The message is clear: there is no urgency. No accountability. No real commitment to transformation. Black and Latinx communities are not safe.  We have never been safe. And I maintain that until we police ourselves, we will never be safe. Our communities continue to bear the brunt of unconstitutional policing. We experience the traffic stops that replaced the pedestrian stops after those came under scrutiny. We endure the continued targeting based on racial stereotypes. We watch as the department implements policies on paper while officers on the street operate under the same old Kirk-like culture.

And we are told to have patience. To give reform time. To trust the process.

But six years and 23 percent compliance is not a process.  It is a failure. It’s a demonstration that without genuine institutional will to change, consent decrees become expensive theater. The DOJ investigation, the community outcry, the millions spent on monitoring, the hundreds of pages of reform requirements, none of it matters if the department simply refuses to change and faces no meaningful consequences for that refusal. But I guess it has learned from the best! The law doesn’t apply from 1600 Pennsylvania Ave to CPD.

The 7-percentage-point increase in compliance between July and December 2024 which had been the largest increase in six years was celebrated as progress. But let’s be honest about what that means: CPD made its biggest compliance leap in preparation for and response to the Democratic National Convention, when the eyes of the nation were on Chicago. The department could perform reform when the stakes were high enough. The fact that it took a major political event to spur meaningful action reveals everything about the department’s priorities.

Sustainable reform requires more than performing for federal monitors or political conventions. It requires a fundamental shift in culture, leadership, and accountability, a shift that clearly has not occurred. When use of force increases while compliance inches forward, when supervisors ignore policy violations 97 percent of the time, when the union magazine celebrates a blatant racist while the community demands justice, the message is unmistakable: CPD is not interested in transformation.

Trust is earned through consistent action over time. The Chicago Police Department had six years to demonstrate its commitment to constitutional policing. Instead, it has shown us that court orders, federal oversight, and community demands are insufficient to change an institution that does not want to change.

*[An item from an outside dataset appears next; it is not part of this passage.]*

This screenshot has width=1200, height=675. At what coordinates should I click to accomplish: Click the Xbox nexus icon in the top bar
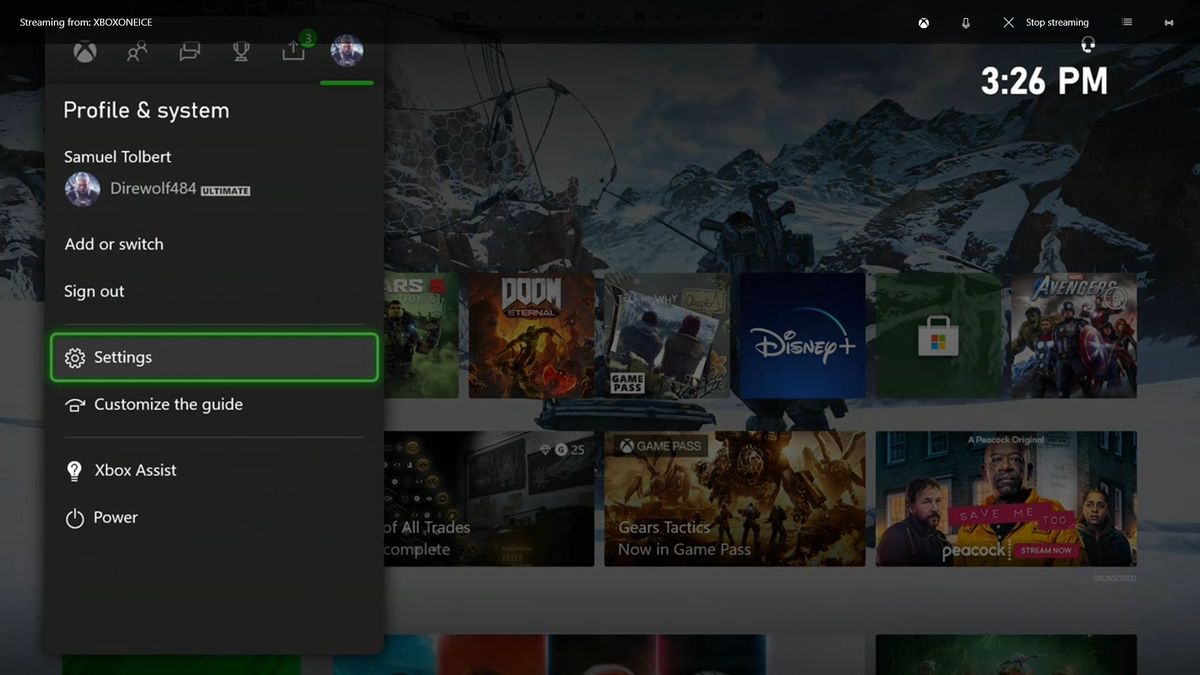[x=923, y=22]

Until that fundamental resistance is confronted, until there are real consequences for non-compliance, until leadership prioritizes community trust over institutional inertia, until officers who violate rights face genuine accountability, the consent decree will remain what it is today: an expensive document gathering dust while Black and Brown Chicagoans continue to experience the same unconstitutional policing that sparked reform in the first place.

Sixteen percent in six years is institutional contempt. And no community should be asked to trust a department that has shown such contempt for our constitutional rights, our safety, and most importantly our humanity.

The question is no longer whether CPD will reform. The question is whether Chicago has the political will to force reform on a department that has made clear it will not reform itself.